Page 1 of 4If you're prone to frequent heartburn symptoms, there are lots of simple things to try before you see your doctor. If one of more of these solutions works for you, great! If not, make an appointment to discover if your heartburn is really a symptom of a more serious condition.
1. Adopt a high-fiber diet.
Fiber is your friend when you have chronic heartburn since it helps speed up the digestion process. In some studies, soluble fiber has been linked to lower levels of stomach acid production. And fiber feeds healthy intestinal bacteria, too. Whole grains contain more gut-friendly fiber than refined ones, so make an effort to make most of your grains as unprocessed as possible. Swap out white rice for brown rice, and choose whole-grain varieties of your favorite pastas, breads and cereals. Fill your plate with fiber rich veggies, fruits and beans, too. Add fresh spinach to soups and sauces, and try serving meat with a side of lentils instead of potatoes. A large increase in fiber over a short period of time could result in bloating, diarrhea, gas and all-around discomfort, so it's better to add fiber to your diet gradually over three weeks, to avoid problems.

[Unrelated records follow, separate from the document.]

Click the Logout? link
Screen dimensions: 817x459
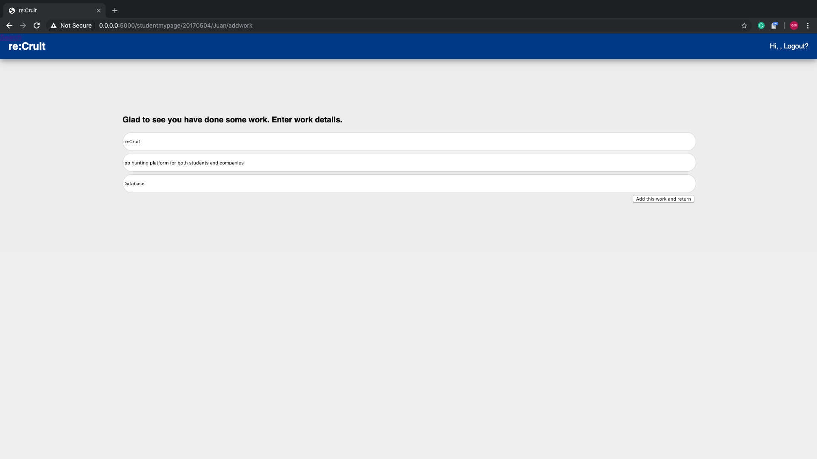point(796,46)
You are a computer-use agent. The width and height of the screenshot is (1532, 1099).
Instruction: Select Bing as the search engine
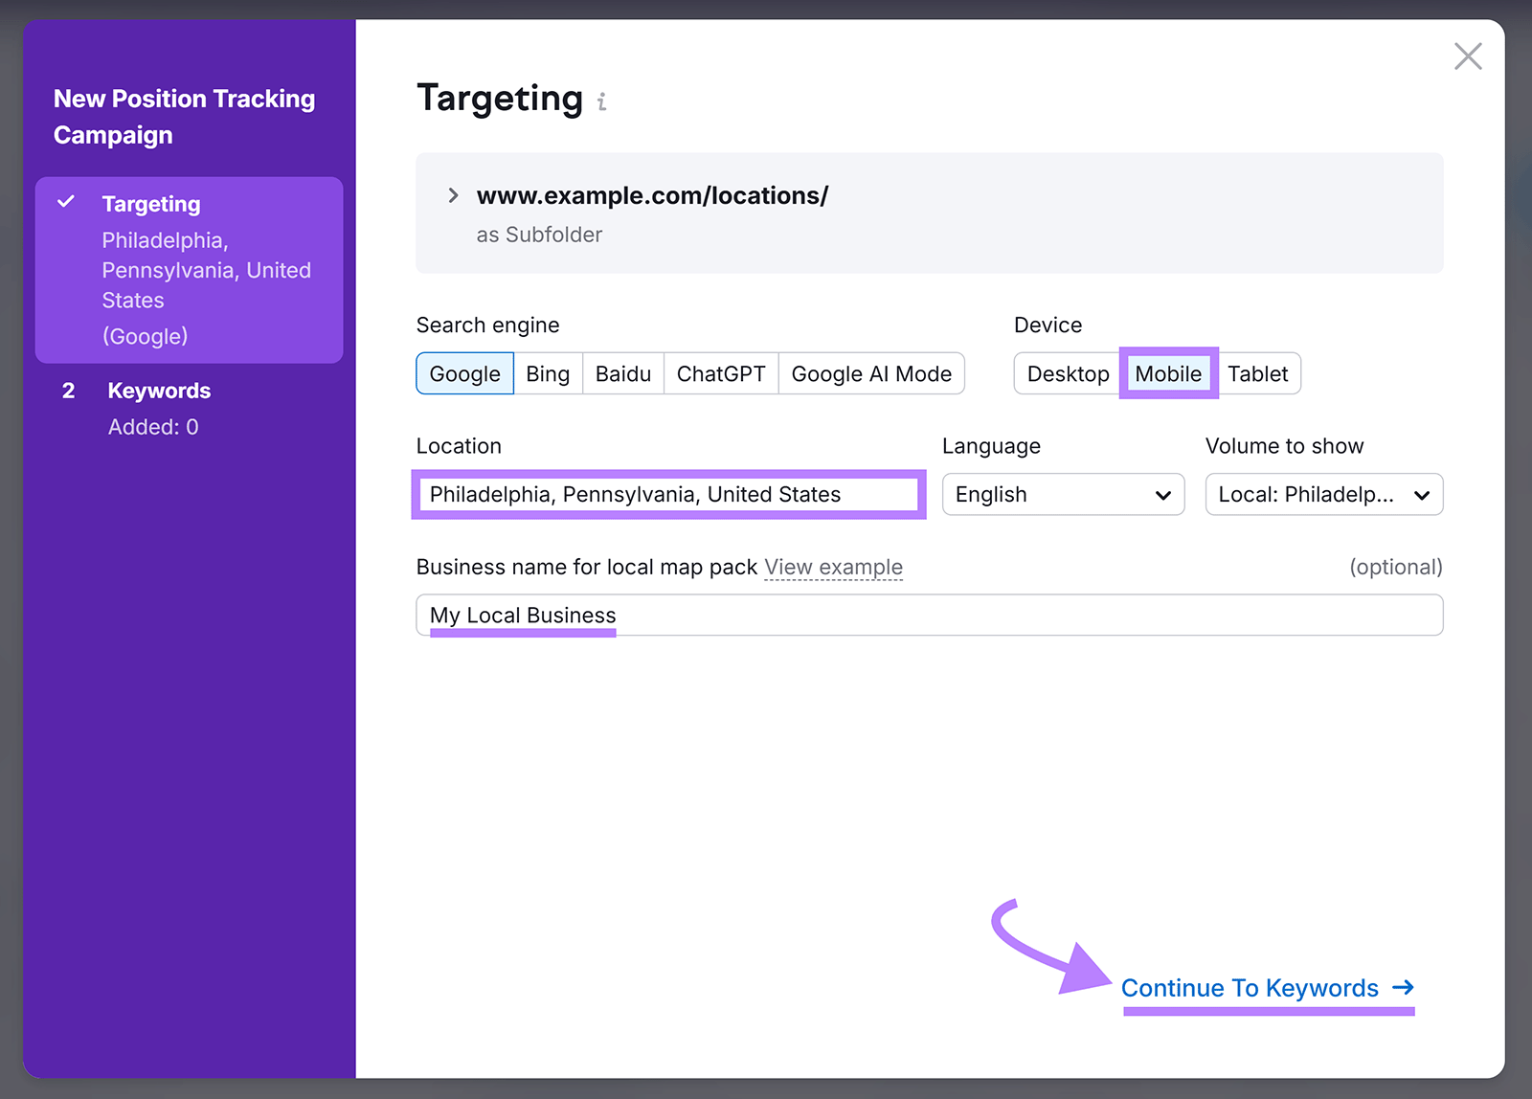(x=548, y=373)
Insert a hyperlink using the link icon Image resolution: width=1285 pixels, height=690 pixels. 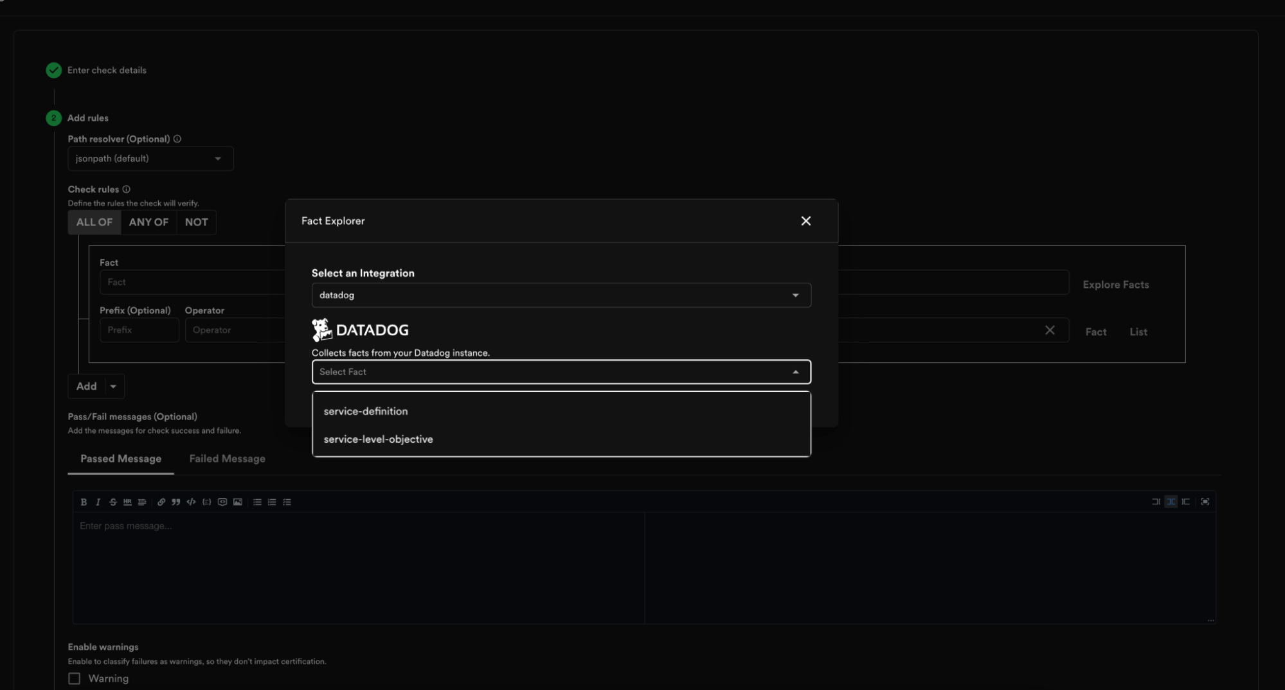click(x=161, y=502)
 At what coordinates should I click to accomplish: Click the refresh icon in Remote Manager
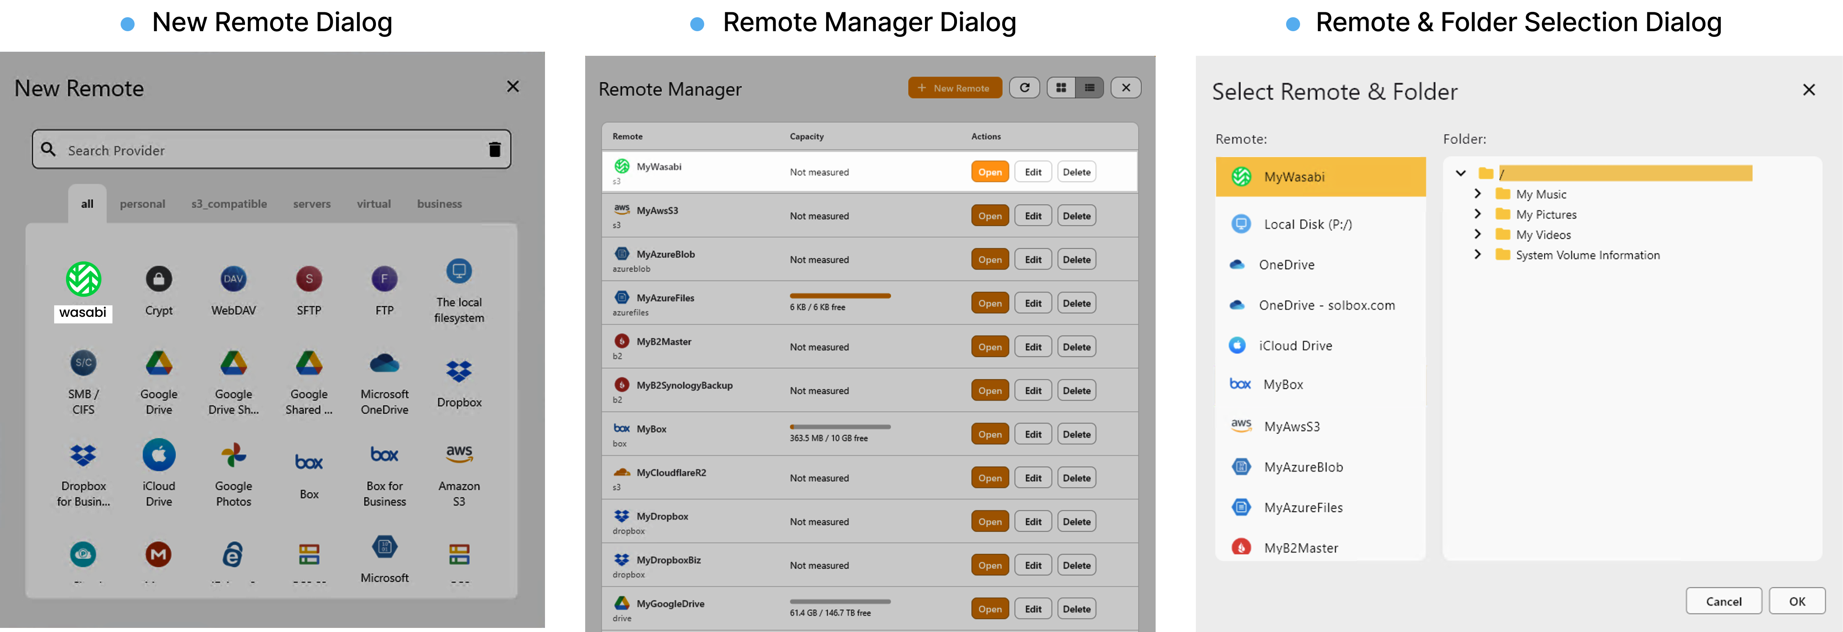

2. Eat smaller, more frequent meals.
Many people who experience chronic heartburn have a weakened lower esophageal sphincter (LES). When you eat too much at one time, the LES will have a harder time preventing food and stomach acid from backing up into your esophagus. Instead of the traditional "three squares a day," try eating six times a day. This doesn't mean that you should eat twice as much food; each "mini" meal should be about half the size of your typical meals and still include a low-fat protein source and a good source of fiber to aid in digestion and keep stomach acid levels as consistent as possible. Smaller more frequent meals may also aid weight loss, which can further reduce your heartburn symptoms.
3. Eat slowly.
Researchers at the Medical University of South Carolina in Charleston fed 690-calorie meals to 10 healthy volunteers, instructing them to finish the meal in either five or 30 minutes on alternating days. Participants were monitored for two hours after finishing their meals. Those who took 30 minutes to eat experienced fewer episodes of acid reflux or heartburn compared to subjects who finished eating in five minutes. Most people need to work on slowing down many areas of their lives, and mealtime is a perfect place to start. Besides aiding your digestion, eating your meals slowly can help your waistline too, by giving your stomach a chance to communicate to your brain that it’s full. Time yourself, just to see how long it takes you to eat an average meal. Try to take a full 20-30 minutes (you might have to build up to this slowly) to finish your food.